# GIVEN DATA:
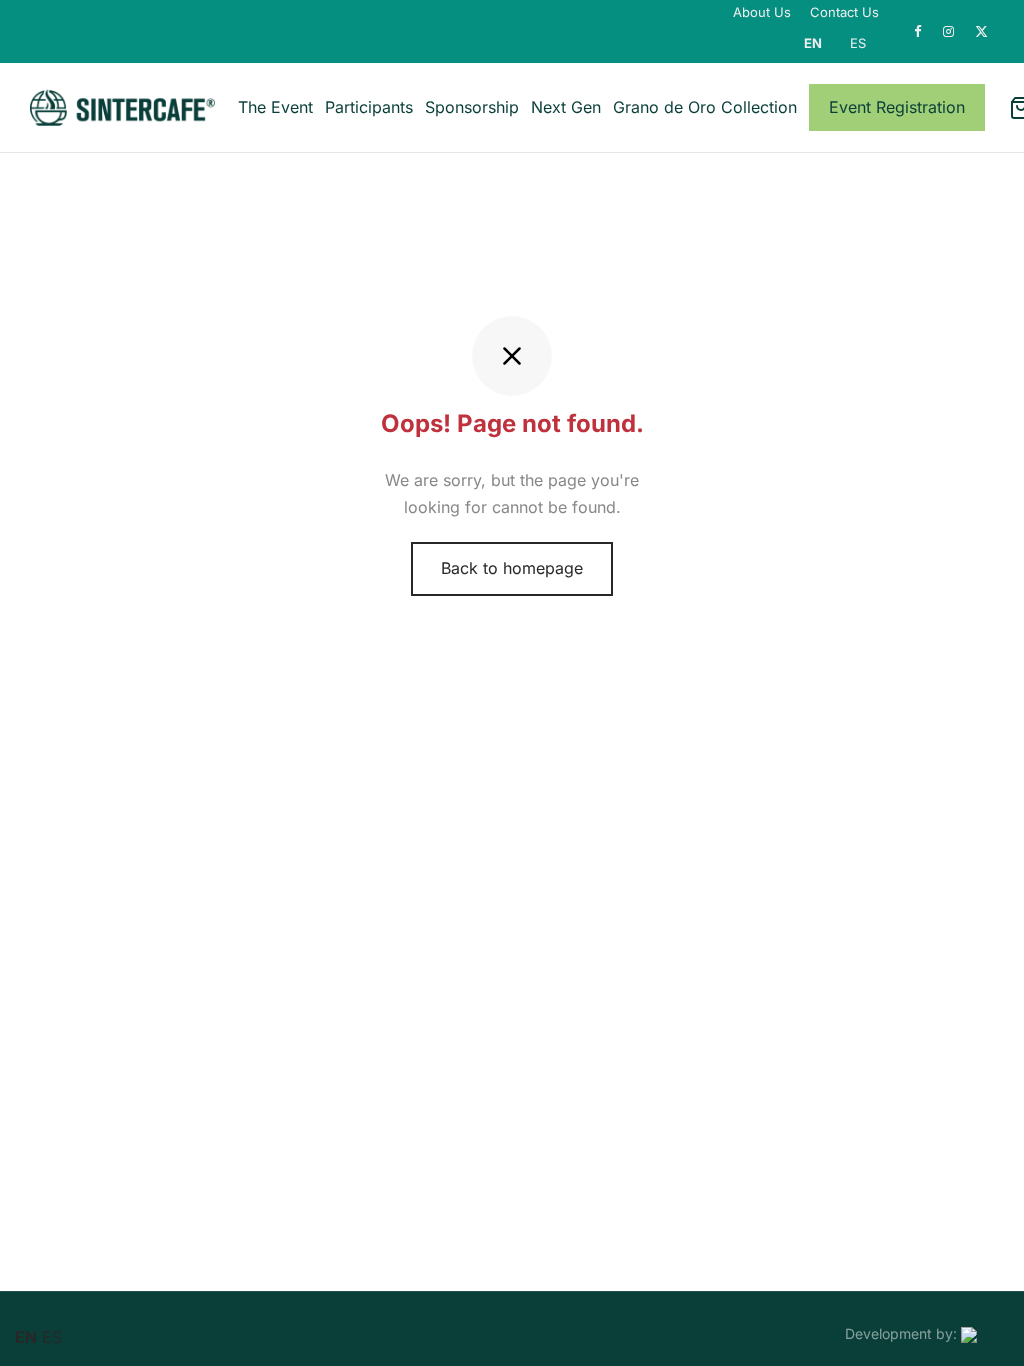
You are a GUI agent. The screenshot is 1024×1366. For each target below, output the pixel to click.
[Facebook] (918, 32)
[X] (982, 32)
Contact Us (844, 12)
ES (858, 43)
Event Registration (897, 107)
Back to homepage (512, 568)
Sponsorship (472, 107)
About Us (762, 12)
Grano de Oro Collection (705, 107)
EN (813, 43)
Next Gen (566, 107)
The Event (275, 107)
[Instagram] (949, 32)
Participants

# TASK REQUIREMENTS:
Strip out the pictures and quote the remaining data word for word.

# RESULT FOR THIS TASK:
You are a GUI agent. The screenshot is 1024×1366. For each target below, output the pixel to click.
[Facebook] (918, 32)
[X] (982, 32)
Contact Us (844, 12)
ES (858, 43)
Event Registration (897, 107)
Back to homepage (512, 568)
Sponsorship (472, 107)
About Us (762, 12)
Grano de Oro Collection (705, 107)
EN (813, 43)
Next Gen (566, 107)
The Event (275, 107)
[Instagram] (949, 32)
Participants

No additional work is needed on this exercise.